Codepage problem [message #1791363] |
Thu, 28 June 2018 07:58  |
Eclipse User |
|
|
|
Hello,
We have two (codepage?) problems when artefacts like java-code are generated the first time out of a xtext / xbase based dsl and also with native xtend.
First Problem (in our DSL):
To allow our customers to write DSL code in their native language we use UTF-8 encoding in all related files.
In Eclipse we changed the Content Type of all *.java, *.xtend, *.ext, *.xpt and also our DSL *.4gl files to UTF-8.
In our xtext grammar we override the following lexical rule:
[...]
@Override
terminal ID:
'^'? ID_START_CHAR ID_CHAR*;
terminal fragment ID_START_CHAR
: 'A'..'Z'
| 'a'..'z'
| '_'
| '\u00C0'..'\u00D6'
| '\u00D8'..'\u00F6'
| '\u00F8'..'\u02FF'
| '\u0370'..'\u037D'
| '\u037F'..'\u1FFF'
| '\u200C'..'\u200D'
| '\u2070'..'\u218F'
| '\u2C00'..'\u2FEF'
| '\u3001'..'\uD7FF'
| '\uF900'..'\uFDCF'
| '\uFDF0'..'\uFFFD'
// ignores | ['\u10000-'\uEFFFF]
;
terminal fragment ID_CHAR
: ID_START_CHAR
| '0'..'9'
| '\u00B7'
| '\u0300'..'\u036F'
| '\u203F'..'\u2040'
;
[...]
This allows the usage of all characters which are also allowed in (UTF-8) Java as identifiers in the DSL.

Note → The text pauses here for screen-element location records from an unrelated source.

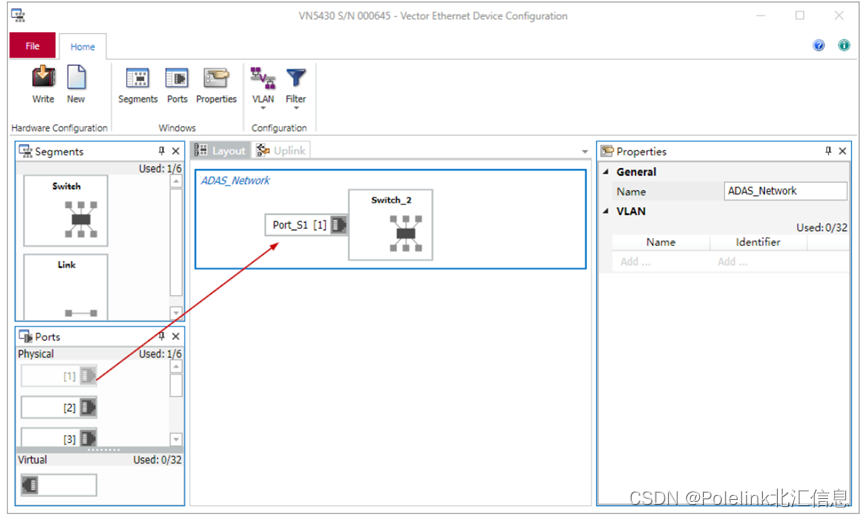Click the New configuration icon
865x517 pixels.
76,84
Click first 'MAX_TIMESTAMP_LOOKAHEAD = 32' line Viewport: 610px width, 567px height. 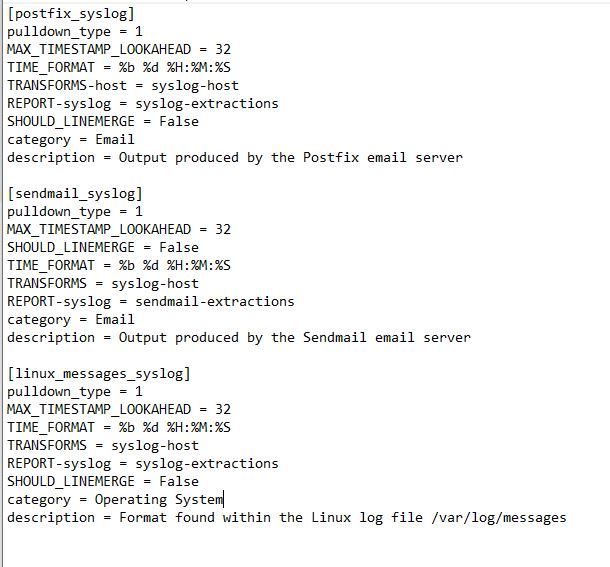[119, 50]
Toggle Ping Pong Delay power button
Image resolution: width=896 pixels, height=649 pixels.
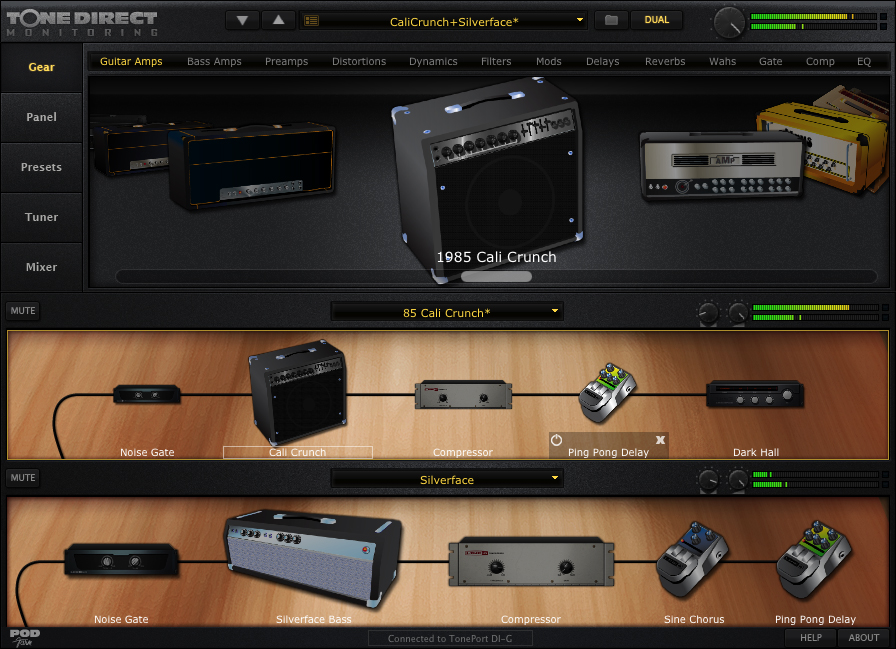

In the Model Workflow we defined the following parts to ensure UTF-8:
[...]
Workflow {
component = XtextGenerator {
configuration = {
[...]
code = {
encoding = "utf-8"
[...]
}
}
language = StandardLanguage {
[...]
fileExtensions = "4gl"
[...]
}
}
}
When we write a new DSL file resource, it will be stored as UTF-8. The generated java source code will also be encoded in UTF-8 as mentioned in the mwe2 file.
Our problem occures exactly when a generated artifact is generated and stored the first time (no file exists before).
In this case the special characters will be in the wrong codebase or replaced with Question Marks ('?') when they were 'to exotic'.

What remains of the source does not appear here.